## Extract to read
··········

Titus: Transformed by Grace: Part 4
True love doesn’t stay silent. Paul’s charge to Titus reminds us that confronting false teaching with courage and grace isn’t harshness, it’s faithfulness to the truth.
Read Time: 6 minutes
Some people imagine that love means never confronting anyone. To be kind is to stay quiet. To be spiritual is always keeping the peace, even when truth is at stake. But Paul gives Titus a different picture. He tells him, clearly and forcefully, that false teachers must be silenced. “For there are many who are insubordinate, empty talkers and deceivers, especially those of the circumcision party. They must be silenced.” (Titus 1:10–11).1
This charge is strong language. Paul is not warning about outsiders or fringe influencers. He talks about people inside the ecclesia, those with influence and persuasion but without spiritual integrity. The instruction is not to tolerate them, ignore them, or try to appease them. It is to silence them.
This article will explore why Paul uses such urgent language, what kind of people he is warning about, and how ecclesial leaders today can confront spiritual abuse without becoming abusive themselves. The goal is not to win arguments but to protect the vulnerable and uphold the truth.
When Words Do Damage
Paul describes these dangerous voices with a cluster of traits: insubordinate, empty talkers, and deceivers. Let’s unpack each one.
Insubordinate—These are people who resist accountability. They will not submit to sound teaching or healthy spiritual leadership. Instead, they stir unrest. They want influence without responsibility. They want to be above correction but central to conversation.
Empty talkers—These people use many words to say very little. Their speech may sound sophisticated, even spiritual, but it lacks depth. They use rhetoric instead of revelation. They chase shadows and miss the substance, generating fog rather than light. Their teachings do not nourish; they inflate, confuse, and distract.
Deceivers—These individuals are the most damaging. They aim to lead others astray. They may not always be aware of the harm they cause, but their teaching twists the gospel and undermines confidence in Christ. Whether by subtle additions to the gospel or by manipulative tones of authority, their influence weakens faith and divides ecclesias.
Paul singles out those “of the circumcision party.” These were likely legalistic teachers who insisted Gentiles conform to Jewish ceremonial law to be accepted. But their message added burdens Christ never gave. Their gospel was no gospel at all.
Paul’s verdict? They must be silenced. That’s not a call for censorship born of intolerance, but a pastoral directive born of love. Because what they were doing was dangerous. Legalism is dangerous.
Wrecking Households
They are upsetting whole families by teaching for shameful gain what they ought not to teach. (Titus 1:11).
False teachers don’t just distort ideas; they damage lives. Paul says entire households were being overturned. Perhaps these were literal families. Perhaps they were “house churches.” Either way, the impact was deeply personal.

··········

## Dataset excerpt
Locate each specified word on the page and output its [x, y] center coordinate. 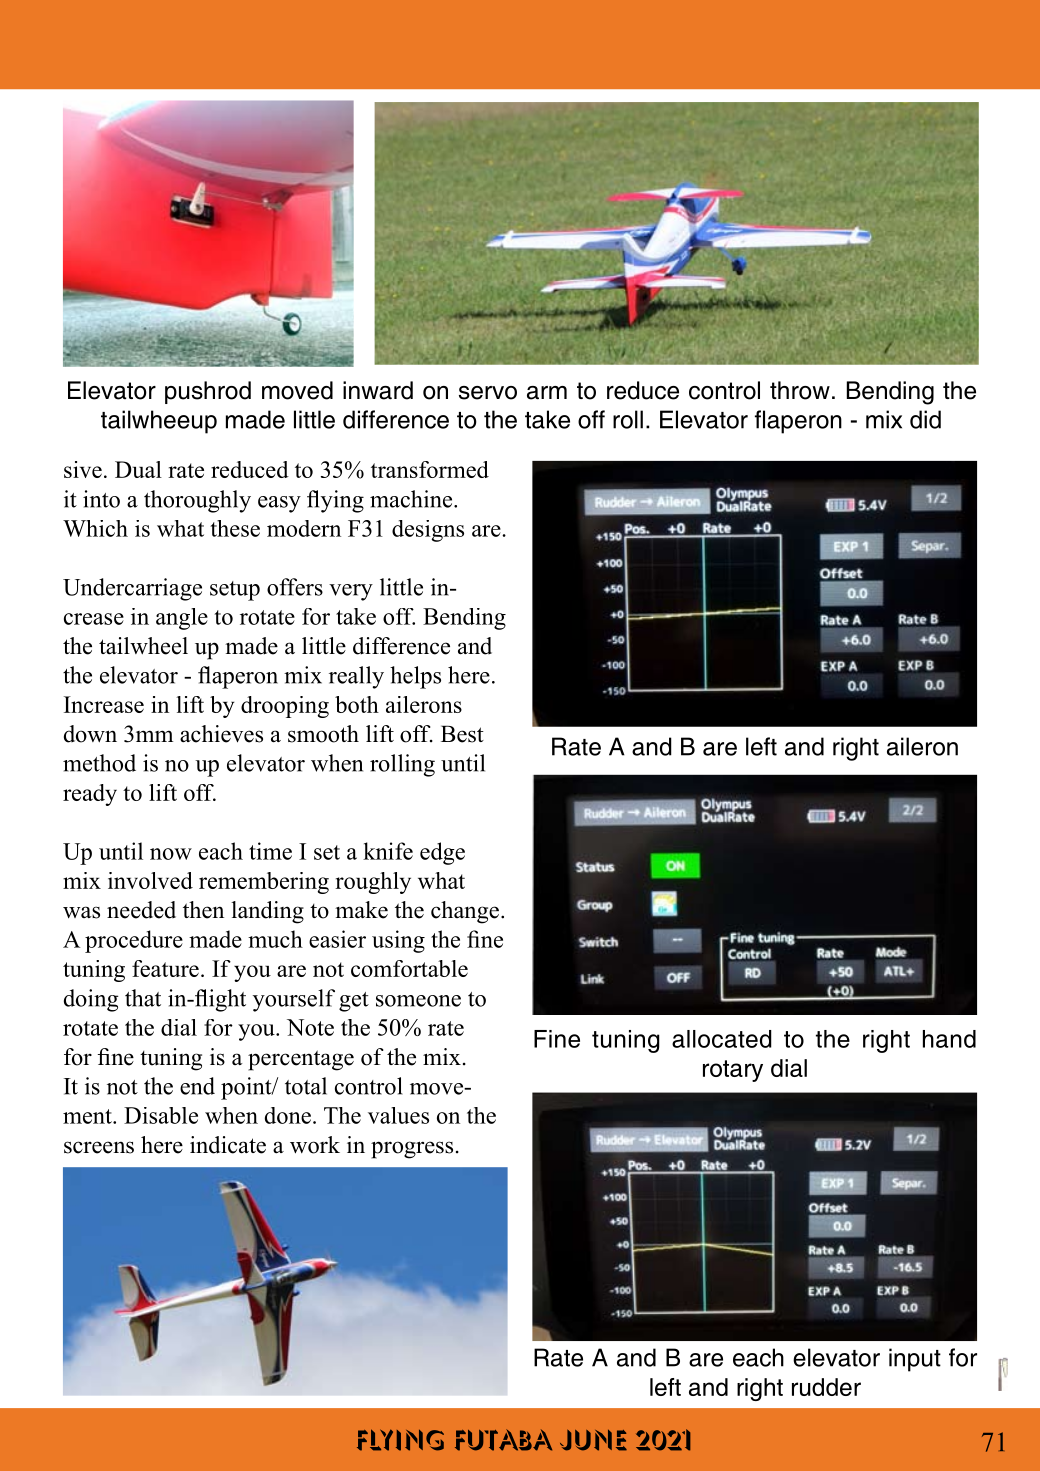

··········

## Written problem A
In the article on Paul's charge to Titus, which three traits does Paul use to describe the dangerous voices?
## Written problem B
Retype the passage of the Titus article starting at "False teachers don’t" and ending at "was deeply personal.".

## Task output A
Insubordinate, empty talkers, and deceivers.

## Task output B
False teachers don’t just distort ideas; they damage lives. Paul says entire households were being overturned. Perhaps these were literal families. Perhaps they were “house churches.” Either way, the impact was deeply personal.